-- start of Dataset records --

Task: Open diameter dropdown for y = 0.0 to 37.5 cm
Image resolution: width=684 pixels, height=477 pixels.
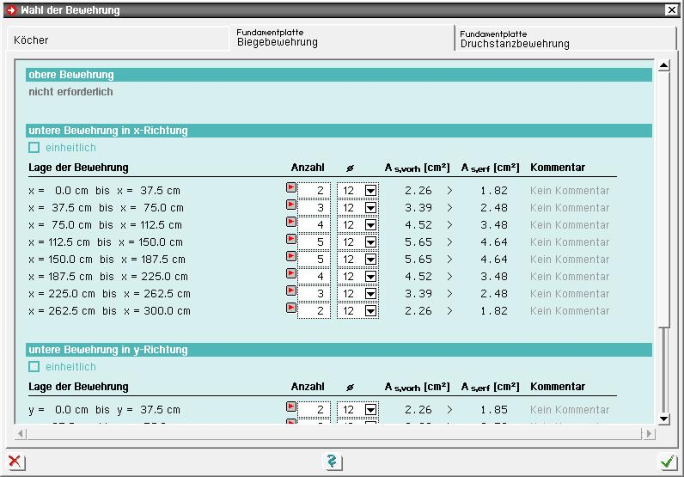Action: [370, 411]
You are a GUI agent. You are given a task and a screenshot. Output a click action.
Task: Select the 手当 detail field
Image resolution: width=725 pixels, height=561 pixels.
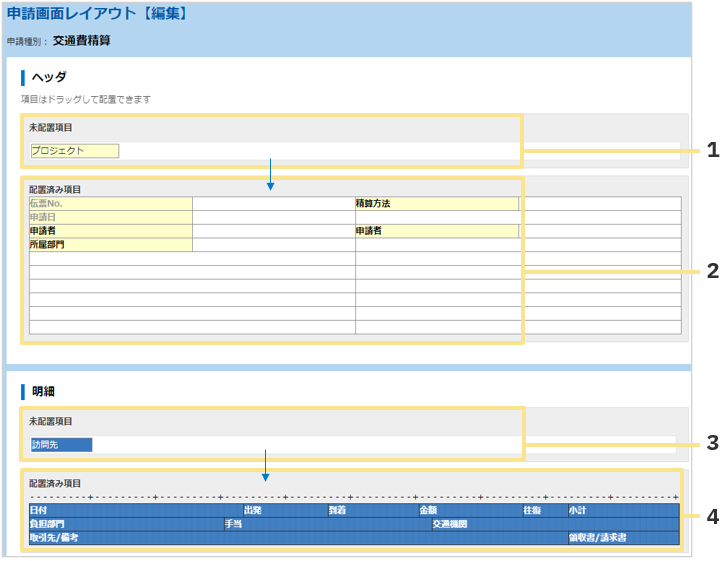[x=326, y=524]
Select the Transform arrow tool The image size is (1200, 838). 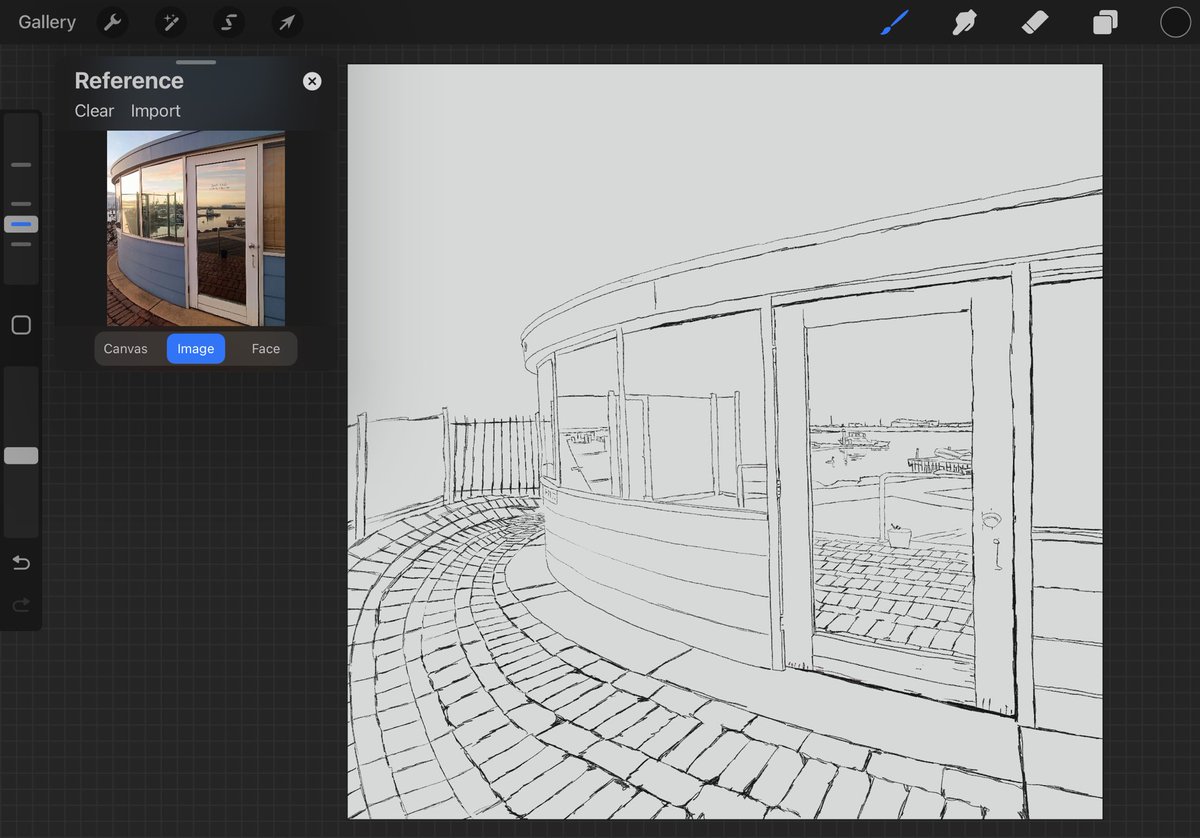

-- end of Dataset records --

**What to do:**
Please find every line in the records above that contains the word "resolution", and copy each of those lines. Case counts.

**The solution:**
Image resolution: width=684 pixels, height=477 pixels.
Image resolution: width=725 pixels, height=561 pixels.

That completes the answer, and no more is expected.